## [Task requirements]
An exact copy of the listing is what is needed; please output it in full.

## [Dataset records]

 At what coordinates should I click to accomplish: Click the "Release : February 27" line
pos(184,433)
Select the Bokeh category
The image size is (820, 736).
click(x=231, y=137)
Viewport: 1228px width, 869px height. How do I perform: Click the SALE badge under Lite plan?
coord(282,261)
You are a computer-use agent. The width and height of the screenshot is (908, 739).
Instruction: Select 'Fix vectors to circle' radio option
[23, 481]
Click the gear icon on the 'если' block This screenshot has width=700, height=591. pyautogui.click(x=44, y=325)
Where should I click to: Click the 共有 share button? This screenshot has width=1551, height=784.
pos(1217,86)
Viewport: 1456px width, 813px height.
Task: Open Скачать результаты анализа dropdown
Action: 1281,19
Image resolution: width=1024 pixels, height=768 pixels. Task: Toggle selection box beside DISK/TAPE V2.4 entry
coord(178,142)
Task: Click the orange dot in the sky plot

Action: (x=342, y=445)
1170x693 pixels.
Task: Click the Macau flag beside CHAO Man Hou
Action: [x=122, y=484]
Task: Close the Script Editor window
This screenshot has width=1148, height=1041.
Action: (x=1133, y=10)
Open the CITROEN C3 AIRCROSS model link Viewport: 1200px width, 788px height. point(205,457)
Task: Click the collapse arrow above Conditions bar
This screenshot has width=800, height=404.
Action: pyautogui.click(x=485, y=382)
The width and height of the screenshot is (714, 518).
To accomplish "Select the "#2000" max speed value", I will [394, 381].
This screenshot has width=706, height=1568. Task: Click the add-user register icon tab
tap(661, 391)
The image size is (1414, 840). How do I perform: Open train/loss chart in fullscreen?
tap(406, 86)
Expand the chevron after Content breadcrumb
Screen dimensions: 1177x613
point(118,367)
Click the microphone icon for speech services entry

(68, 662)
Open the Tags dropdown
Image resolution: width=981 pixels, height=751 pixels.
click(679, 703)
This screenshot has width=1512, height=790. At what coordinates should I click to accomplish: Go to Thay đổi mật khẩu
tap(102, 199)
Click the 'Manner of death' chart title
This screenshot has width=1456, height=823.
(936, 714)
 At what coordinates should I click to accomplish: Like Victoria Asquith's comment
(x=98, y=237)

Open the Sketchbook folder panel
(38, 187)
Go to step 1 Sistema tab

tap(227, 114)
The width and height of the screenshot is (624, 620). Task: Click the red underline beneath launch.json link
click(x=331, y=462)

## [Answer space]
 At what coordinates should I click to accomplish: Click the "Release : February 27" line
pos(184,433)
Select the Bokeh category
The image size is (820, 736).
click(x=231, y=137)
Viewport: 1228px width, 869px height. How do I perform: Click the SALE badge under Lite plan?
coord(282,261)
You are a computer-use agent. The width and height of the screenshot is (908, 739).
Instruction: Select 'Fix vectors to circle' radio option
[23, 481]
Click the gear icon on the 'если' block This screenshot has width=700, height=591. pyautogui.click(x=44, y=325)
Where should I click to: Click the 共有 share button? This screenshot has width=1551, height=784.
pos(1217,86)
Viewport: 1456px width, 813px height.
Task: Open Скачать результаты анализа dropdown
Action: 1281,19
Image resolution: width=1024 pixels, height=768 pixels. Task: Toggle selection box beside DISK/TAPE V2.4 entry
coord(178,142)
Task: Click the orange dot in the sky plot

Action: (x=342, y=445)
1170x693 pixels.
Task: Click the Macau flag beside CHAO Man Hou
Action: [x=122, y=484]
Task: Close the Script Editor window
This screenshot has width=1148, height=1041.
Action: (x=1133, y=10)
Open the CITROEN C3 AIRCROSS model link Viewport: 1200px width, 788px height. point(205,457)
Task: Click the collapse arrow above Conditions bar
This screenshot has width=800, height=404.
Action: pyautogui.click(x=485, y=382)
The width and height of the screenshot is (714, 518).
To accomplish "Select the "#2000" max speed value", I will [394, 381].
This screenshot has width=706, height=1568. Task: Click the add-user register icon tab
tap(661, 391)
The image size is (1414, 840). How do I perform: Open train/loss chart in fullscreen?
tap(406, 86)
Expand the chevron after Content breadcrumb
Screen dimensions: 1177x613
point(118,367)
Click the microphone icon for speech services entry

(68, 662)
Open the Tags dropdown
Image resolution: width=981 pixels, height=751 pixels.
click(679, 703)
This screenshot has width=1512, height=790. At what coordinates should I click to accomplish: Go to Thay đổi mật khẩu
tap(102, 199)
Click the 'Manner of death' chart title
This screenshot has width=1456, height=823.
(936, 714)
 At what coordinates should I click to accomplish: Like Victoria Asquith's comment
(x=98, y=237)

Open the Sketchbook folder panel
(38, 187)
Go to step 1 Sistema tab

tap(227, 114)
The width and height of the screenshot is (624, 620). Task: Click the red underline beneath launch.json link
click(x=331, y=462)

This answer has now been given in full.